Ingredients
The Ratio
This is the starting point. You will adjust.
Note: These ratios are rough estimates. I always make a batch—about a gallon—then adjust each ingredient until my wife approves. This usually involves adding more lime juice and always adding more rum.
Instructions
- Deal with the watermelon. Cut the watermelon and separate the flesh from the rind. You don't need to be precise here—chunks, wedges, whatever. It's all going in a food processor. Remove any seeds if it's a seeded watermelon. (Seedless is easier, obviously.)
- Extract the juice. Add the watermelon chunks to a food processor or blender and blitz until it's liquified. Work in batches if you have a lot. You're turning solid watermelon into watermelon slush.
- Filter the juice. This step is very important—it's what makes the drink smooth instead of pulpy. Pour the blended watermelon through a fine mesh strainer or cheesecloth into a large bowl or pitcher. Press or squeeze to get all the juice out. Discard the pulp (or eat it, I don't care, but it doesn't go in the drink).
- Juice the limes. Cut your limes in half and juice them with a citrus juicer. Filter the lime juice the same way—through a fine strainer to catch any pulp or seeds. You want smooth, not chunky.
- Make sure your simple syrup is cool. If you just made it, let it cool down or stick it in the fridge. Hot syrup in a cold drink is amateur hour. Here's how to make simple syrup if you skipped that part.

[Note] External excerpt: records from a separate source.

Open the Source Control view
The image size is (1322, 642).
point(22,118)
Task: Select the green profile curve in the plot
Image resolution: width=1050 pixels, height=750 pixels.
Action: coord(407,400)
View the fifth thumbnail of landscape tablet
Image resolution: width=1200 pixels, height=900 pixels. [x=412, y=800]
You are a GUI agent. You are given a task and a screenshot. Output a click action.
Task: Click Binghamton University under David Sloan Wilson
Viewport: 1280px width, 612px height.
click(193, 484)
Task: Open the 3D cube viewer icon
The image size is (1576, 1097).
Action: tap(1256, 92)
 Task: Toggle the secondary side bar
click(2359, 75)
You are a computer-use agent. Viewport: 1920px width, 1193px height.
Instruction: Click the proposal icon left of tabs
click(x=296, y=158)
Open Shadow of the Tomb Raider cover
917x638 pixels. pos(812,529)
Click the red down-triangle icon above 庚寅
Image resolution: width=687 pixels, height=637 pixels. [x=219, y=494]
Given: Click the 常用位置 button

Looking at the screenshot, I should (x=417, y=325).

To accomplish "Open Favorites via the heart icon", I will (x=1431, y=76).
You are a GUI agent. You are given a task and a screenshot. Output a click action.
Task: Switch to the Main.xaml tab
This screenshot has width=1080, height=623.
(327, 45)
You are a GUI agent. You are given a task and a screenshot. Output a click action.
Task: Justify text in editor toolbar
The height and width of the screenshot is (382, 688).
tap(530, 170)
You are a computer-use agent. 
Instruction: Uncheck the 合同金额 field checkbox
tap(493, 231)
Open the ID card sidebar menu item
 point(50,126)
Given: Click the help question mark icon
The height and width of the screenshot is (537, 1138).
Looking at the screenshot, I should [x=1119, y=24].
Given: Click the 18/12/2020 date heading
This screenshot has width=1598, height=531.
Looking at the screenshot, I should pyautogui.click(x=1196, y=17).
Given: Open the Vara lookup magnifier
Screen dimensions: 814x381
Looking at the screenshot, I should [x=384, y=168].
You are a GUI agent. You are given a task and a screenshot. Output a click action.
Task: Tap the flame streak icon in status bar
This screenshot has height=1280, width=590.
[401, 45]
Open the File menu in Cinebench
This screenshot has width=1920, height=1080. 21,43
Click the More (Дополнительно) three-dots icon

- Combine everything. In a large pitcher or drink dispenser, combine the rum, watermelon juice, lime juice, and simple syrup using the ratio above. For a gallon batch, that's roughly:
- ~5½ cups rum
- ~5½ cups watermelon juice
- ~2½ cups lime juice
- ~2½ cups simple syrup
- Taste and adjust. This is critical. Take a sip. Too strong? Add more watermelon juice or a splash of club soda. Too sweet? More lime juice. Not sweet enough? More simple syrup. Not strong enough? More rum. Keep adjusting until it tastes right to you (or until your spouse approves—that's the real test).
- Serve with mint. Fill glasses with ice. Pour the mojito over. Now here's the trick with the mint: take a few leaves, put them in one palm, and smack them with your other hand. This bruises the mint and releases the oils without shredding it. Drop the smacked mint into the glass. Fancy? Add a straw.
If You Want to Be Fancy
- Watermelon garnish: Use a melon baller or small ice cream scoop to make a ball of watermelon. Cut a small slice halfway through it and slide it onto the rim of the glass. Looks impressive. Takes 10 seconds.
- Go full send: Cut the top off the watermelon. Hollow out the entire thing (juice going into your mojitos, obviously). Poke a hole near the bottom and install a beverage tap. You now have a watermelon drink dispenser. Is this necessary? No. Is it the move for a summer party? Absolutely.
Notes
- On the watermelon juice: Do not, under any circumstances, use pre-bottled "watermelon juice" from the store. It all tastes like artificial bubblegum. Fresh watermelon juice tastes like actual summer. There is no substitute.
- On the lime juice: Fresh is better. Store-bought works if you're in a pinch, but it has that mild preservative taste. Your call on how lazy you're feeling.
- On the club soda: Totally optional. Only add it if you want to stretch the batch further or if the rum is too aggressive for your taste. No judgment. Okay, a little judgment.
- On the ratio: These are guidelines, not laws. Every watermelon is different—some are sweeter, some are more watery. Taste and adjust. That's how cocktails work.